Directive 94/80/CE. Derrière l’aridité du langage administratif, une petite révolution vient de se jouer. Siégeant à Bruxelles, le Conseil européen a adopté une directive fixant les modalités de l’exercice du droit de vote et d’éligibilité aux élections municipales. Dorénavant, dans chaque Etat de l’Union européenne, les ressortissants d’un pays membre pourront se présenter et voter aux élections locales. Maintenant, c’est aux Etats membres de jouer : ils disposent d’une grosse année pour conformer leur législation aux exigences du nouveau prescrit.

En réalité, l’idée d’élargir le scrutin municipal aux citoyens européens n’est pas neuve. Dès le sommet de Paris de 1974, elle est avancée. Tout en étant rejetée. Il faut dire qu’elle se heurte autant à des incertitudes juridiques qu’à la résistance de certains gouvernements. En juin 1988, une directive est sur le point de consacrer la nouveauté. Mais à nouveau, elle n’est pas retenue. Il faut attendre Maastricht pour assister à une évolution. En 1992, les douze Etats membres concluent un Traité sur l’Union européenne. Celui-ci a notamment pour objectif de renforcer la protection des droits et des intérêts des ressortissants des Etats membres. Surtout, il instaure une citoyenneté de l’Union. Moralement et juridiquement, les temps sont mûrs : en décembre 1994, la directive tant attendue est adoptée.
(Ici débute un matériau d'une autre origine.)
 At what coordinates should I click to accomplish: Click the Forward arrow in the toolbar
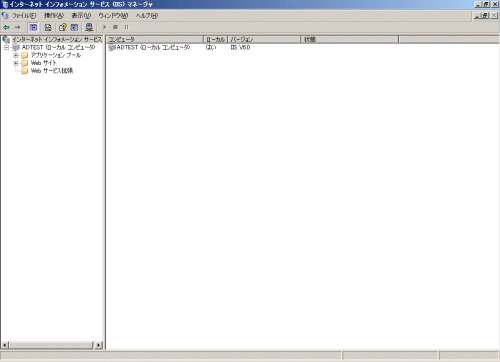[18, 27]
Mais un problème se pose en Belgique. Un double problème, en fait. Le premier est juridique. La Constitution ne reconnaît de droits politiques qu’aux seuls Belges. Une révision constitutionnelle, processus long et incertain, est donc obligatoire. Deuxième problème : le monde politique est profondément divisé. Certains, particulièrement dans le camp écologiste, aimeraient aller plus loin que la directive, par exemple en offrant automatiquement la nationalité belge après cinq années de résidence. D’autres souhaitent se contenter du prescrit européen. Enfin, il y a ceux qui s’y opposent. C’est le cas du sénateur CVP Herman Suykerbuyk, qui prend notamment l’exemple des Néerlandais habitant en Belgique mais travaillant aux Pays-Bas et ne payant pas de taxes communales.

En mars 1997, les funérailles de Loubna Benaïssa, victime du pédophile Patrick Derochette, font bouger les lignes. L’idée qu’il puisse y avoir deux types d’étrangers – les citoyens de l’UE et les autres – perd du terrain. En même temps, certains politiques proclament leur souci de ne pas légiférer sous le coup de l’émotion. Entre partis – mais aussi à l’intérieur des partis – les divisions demeurent nombreuses. Et la paralysie guette. En juillet 1998, la Belgique est condamnée par la Cour de justice de l’Union européenne pour n’avoir toujours pas adapté sa législation.

Ce n’est qu’en 1999 que la directive 94/80/CE est pleinement transposée dans le droit belge. A partir de 2000, les citoyens de l’UE pourront élire et se faire élire aux communales. Quant aux autres étrangers, ils pourront voter… mais pas se présenter… et uniquement à partir de 2004. Un véritable compromis à la belge.